Sumpter Township Trustee William Hamm died suddenly of an apparent heart attack early Friday at his home, sending township residents who knew him into shock. He was 60 years old.
His wife Chris said she tried to wake him to give him his medication around 2:30 a.m. and couldn’t rouse him. He could not be revived with CPR.
He was pronounced dead at his home.
Trustee Hamm was absent from the Tuesday, Oct. 13, township meeting and board members were following his progress through a back operation by way of text reports from Chris. Finally, there was word that he was out of surgery and doing fine.
He came home from the hospital on Thursday and died the next morning.
Trustee Hamm was also a member of the paid-per-call Sumpter Fire Department and Chris recently completed training for the fire department, as well.
After hearing of Hamm’s death on Friday, 34th District Court Chief Judge Tina Brooks Green called Hamm a public servant to the highest degree, noting he and his wife gave a lot to the community.
Judge Green said her most recent contact with Hamm had been when she went to a Sumpter Township meeting to swear in Patrick Gannon as Police Lieutenant.
She said the next day Hamm sent her a text message that said he was so glad she came out to swear Gannon in and Hamm wanted Judge Green to swear him in when he is elected President of the United States.
“That was a reflection of Bill’s character,” Judge Green said, adding he joked a lot and had a great personality.
“I’ve never heard anyone say anything against him,” she said.

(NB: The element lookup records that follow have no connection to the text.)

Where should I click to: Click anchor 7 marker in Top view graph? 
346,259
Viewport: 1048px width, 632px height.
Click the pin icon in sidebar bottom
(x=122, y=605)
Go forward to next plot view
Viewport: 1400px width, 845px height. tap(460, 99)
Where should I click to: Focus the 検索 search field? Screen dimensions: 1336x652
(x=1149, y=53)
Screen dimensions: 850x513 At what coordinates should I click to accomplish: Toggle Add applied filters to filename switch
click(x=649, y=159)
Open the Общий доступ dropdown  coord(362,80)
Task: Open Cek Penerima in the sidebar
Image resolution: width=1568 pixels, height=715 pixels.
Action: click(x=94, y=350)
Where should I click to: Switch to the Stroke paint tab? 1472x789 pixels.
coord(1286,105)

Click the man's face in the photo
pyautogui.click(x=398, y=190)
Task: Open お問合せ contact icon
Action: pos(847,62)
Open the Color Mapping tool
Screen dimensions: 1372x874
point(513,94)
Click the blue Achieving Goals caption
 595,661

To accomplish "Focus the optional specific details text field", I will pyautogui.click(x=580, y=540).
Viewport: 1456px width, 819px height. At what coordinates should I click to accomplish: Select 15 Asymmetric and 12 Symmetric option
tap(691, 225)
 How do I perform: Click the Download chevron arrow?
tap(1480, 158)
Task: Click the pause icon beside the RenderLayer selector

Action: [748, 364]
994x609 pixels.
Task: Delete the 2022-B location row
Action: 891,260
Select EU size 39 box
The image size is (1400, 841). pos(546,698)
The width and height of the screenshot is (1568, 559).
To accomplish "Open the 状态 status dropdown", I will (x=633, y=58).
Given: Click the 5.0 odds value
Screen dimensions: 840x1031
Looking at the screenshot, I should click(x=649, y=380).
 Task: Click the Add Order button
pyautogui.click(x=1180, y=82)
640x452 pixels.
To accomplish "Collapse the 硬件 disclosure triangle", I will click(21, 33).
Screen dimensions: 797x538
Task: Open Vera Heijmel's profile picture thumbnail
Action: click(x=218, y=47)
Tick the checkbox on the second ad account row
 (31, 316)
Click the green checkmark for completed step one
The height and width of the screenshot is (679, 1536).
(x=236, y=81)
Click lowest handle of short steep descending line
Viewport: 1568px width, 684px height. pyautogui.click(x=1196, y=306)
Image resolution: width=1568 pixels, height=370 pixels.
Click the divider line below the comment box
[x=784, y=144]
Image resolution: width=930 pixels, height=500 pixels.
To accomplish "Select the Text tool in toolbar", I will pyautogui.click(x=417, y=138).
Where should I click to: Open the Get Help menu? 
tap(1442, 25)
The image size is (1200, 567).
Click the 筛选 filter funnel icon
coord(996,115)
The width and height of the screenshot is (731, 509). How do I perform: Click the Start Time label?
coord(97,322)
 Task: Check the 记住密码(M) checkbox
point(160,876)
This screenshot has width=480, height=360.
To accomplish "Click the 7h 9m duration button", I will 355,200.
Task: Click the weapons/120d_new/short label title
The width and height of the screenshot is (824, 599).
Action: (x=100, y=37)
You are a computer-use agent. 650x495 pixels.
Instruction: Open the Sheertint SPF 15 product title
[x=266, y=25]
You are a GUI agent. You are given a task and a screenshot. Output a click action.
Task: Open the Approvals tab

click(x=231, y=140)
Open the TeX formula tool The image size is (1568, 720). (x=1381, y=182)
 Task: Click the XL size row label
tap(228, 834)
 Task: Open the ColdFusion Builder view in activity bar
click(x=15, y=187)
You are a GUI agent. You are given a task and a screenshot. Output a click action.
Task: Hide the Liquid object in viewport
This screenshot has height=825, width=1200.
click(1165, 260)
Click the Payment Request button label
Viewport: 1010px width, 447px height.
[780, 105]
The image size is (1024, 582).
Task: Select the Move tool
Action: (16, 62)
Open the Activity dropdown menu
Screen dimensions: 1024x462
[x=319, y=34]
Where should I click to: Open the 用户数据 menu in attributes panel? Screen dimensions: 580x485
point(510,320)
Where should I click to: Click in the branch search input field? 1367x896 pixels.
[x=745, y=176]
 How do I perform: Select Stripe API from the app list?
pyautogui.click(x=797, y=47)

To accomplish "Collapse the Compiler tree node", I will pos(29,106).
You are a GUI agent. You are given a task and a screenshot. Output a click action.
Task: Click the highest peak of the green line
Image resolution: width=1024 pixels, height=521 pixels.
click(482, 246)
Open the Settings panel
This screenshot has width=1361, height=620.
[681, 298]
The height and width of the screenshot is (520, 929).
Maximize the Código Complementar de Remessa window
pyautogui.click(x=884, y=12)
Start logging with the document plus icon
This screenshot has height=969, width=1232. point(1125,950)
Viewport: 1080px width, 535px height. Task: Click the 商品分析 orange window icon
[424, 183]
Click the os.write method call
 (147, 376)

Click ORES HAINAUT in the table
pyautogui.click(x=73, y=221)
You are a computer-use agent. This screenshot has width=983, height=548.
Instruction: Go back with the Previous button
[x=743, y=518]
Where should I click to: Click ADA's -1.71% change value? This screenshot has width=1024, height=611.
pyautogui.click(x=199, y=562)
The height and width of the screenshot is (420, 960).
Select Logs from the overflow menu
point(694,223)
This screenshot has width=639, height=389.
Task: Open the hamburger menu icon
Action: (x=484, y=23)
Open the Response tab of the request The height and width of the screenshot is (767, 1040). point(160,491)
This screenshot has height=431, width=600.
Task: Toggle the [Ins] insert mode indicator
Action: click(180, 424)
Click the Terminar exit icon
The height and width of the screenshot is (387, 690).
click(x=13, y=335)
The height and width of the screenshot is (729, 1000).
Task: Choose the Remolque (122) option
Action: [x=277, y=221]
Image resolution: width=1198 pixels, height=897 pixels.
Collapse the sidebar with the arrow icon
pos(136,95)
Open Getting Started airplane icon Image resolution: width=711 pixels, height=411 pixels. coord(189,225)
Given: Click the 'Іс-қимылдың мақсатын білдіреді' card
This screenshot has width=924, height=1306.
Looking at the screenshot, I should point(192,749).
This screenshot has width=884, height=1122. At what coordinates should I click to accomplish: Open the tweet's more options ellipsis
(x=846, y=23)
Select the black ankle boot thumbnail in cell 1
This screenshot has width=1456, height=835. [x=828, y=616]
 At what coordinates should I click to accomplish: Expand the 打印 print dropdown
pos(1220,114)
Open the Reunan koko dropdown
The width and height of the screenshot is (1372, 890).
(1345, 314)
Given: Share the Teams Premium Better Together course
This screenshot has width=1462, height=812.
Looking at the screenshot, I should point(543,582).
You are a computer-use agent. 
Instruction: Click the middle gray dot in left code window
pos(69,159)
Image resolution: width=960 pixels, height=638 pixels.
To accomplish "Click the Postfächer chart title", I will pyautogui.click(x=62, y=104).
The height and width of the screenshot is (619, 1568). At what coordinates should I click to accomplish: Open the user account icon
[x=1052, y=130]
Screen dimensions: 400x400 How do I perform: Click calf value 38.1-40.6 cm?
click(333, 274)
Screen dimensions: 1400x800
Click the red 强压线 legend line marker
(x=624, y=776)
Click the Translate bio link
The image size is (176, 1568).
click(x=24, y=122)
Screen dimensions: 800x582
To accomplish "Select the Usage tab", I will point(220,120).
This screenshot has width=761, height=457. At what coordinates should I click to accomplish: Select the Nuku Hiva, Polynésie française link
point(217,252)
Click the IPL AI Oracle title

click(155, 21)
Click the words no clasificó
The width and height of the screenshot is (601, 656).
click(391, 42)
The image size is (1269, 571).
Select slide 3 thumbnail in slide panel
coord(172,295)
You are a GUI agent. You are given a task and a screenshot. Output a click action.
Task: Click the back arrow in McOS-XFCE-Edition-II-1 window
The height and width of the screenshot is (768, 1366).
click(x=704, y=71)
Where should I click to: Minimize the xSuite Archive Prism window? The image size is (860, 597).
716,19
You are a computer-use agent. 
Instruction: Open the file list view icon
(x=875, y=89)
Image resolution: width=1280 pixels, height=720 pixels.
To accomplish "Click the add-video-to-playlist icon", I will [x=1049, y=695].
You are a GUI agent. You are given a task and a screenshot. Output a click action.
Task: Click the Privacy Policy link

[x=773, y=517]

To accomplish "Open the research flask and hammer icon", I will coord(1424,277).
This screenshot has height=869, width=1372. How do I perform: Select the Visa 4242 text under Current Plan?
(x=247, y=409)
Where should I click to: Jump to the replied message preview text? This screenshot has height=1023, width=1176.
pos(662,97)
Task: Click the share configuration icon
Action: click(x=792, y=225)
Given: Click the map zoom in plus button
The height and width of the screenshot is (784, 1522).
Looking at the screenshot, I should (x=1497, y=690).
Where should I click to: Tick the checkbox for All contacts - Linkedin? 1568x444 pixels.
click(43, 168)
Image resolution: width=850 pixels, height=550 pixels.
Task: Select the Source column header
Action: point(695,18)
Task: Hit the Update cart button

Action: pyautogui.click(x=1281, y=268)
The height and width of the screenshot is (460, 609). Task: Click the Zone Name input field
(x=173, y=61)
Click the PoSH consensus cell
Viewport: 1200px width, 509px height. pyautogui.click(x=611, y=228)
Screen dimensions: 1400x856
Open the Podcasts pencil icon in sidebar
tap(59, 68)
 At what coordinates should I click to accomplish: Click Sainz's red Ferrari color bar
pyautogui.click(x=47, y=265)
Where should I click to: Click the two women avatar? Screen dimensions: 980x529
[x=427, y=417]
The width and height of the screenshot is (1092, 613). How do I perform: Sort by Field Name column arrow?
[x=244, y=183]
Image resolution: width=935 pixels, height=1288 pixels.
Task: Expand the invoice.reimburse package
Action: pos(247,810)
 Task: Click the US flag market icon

34th District Court Judge David Parrott also remembered Hamm fondly. After the funeral, he said, “When I heard the news on Friday I was shocked. Quite simply, Bill Hamm was an all-around great guy, friend and supporter that I and everyone who knew him will miss deeply. Most tragic is the deep loss to Chris and his family, but also to an entire community that came to rely on his good nature and helpful ways. May he rest in peace.”
Township Supervisor John Morgan said Hamm was an asset to the township in many ways. He recalled how Hamm took a machine and dragged the beach at Banotai Park and didn’t even say he did it. He just did it because it needed doing.
Supervisor Morgan said Hamm and his wife Chris would pick up trash at the park and they volunteered to do whatever needed doing.
“He was an all-around real, good guy,” Supervisor Morgan said. He said Hamm was appointed trustee on April 16, 2008 and was elected to office in 2008 and 2012. He became a fire fighter in 2008.
A large crowd attended Sunday’s viewing at David C. Brown Funeral home and on Monday it was a standing-room-only funeral.
The Fire Department did a last call for Hamm and the Huron Valley Ambulance Honor Guard was on duty. Big fire trucks from Sumpter Township and the City of Belleville flanked the funeral home’s parking lot.
Lots of kind words about Hamm were said, amidst tears, at the service and then people moved on to Tin Pan restaurant in Sumpter Township for a wake.
During the funeral Hamm was eulogized by Sumpter Township Trustee Peggy Morgan.
“I have known Bill for almost two decades and had the pleasure of working with him for almost eight years,” Trustee Morgan said. “Bill Hamm was a friend to all he met and made everyone’s life that much better by just being in it.”
Morgan listed the things Hamm had done for the community and then stated he was a wonderful husband to Chris. “There was never any ‘I’ or ‘Me’ when it came to his wonderful wife Chris,” Morgan said. “It was always ‘we’ and ‘us.’ He has one of the most beautiful marriages I have ever seen and the love he had for Chris showed in everything he did.”
At Monday’s Belleville City Council meeting, Mayor Kerreen Conley asked those present, during their regular moment of silence at the beginning of the meeting, to have thoughts of Bill Hamm, “a community leader and friend.”
At the end of the meeting, several council members commented on Hamm’s death. Councilwoman Kim Tindall said she had a “numbness and shock over Bill Hamm’s death,” which she called an “unspeakable loss to the tri-community.”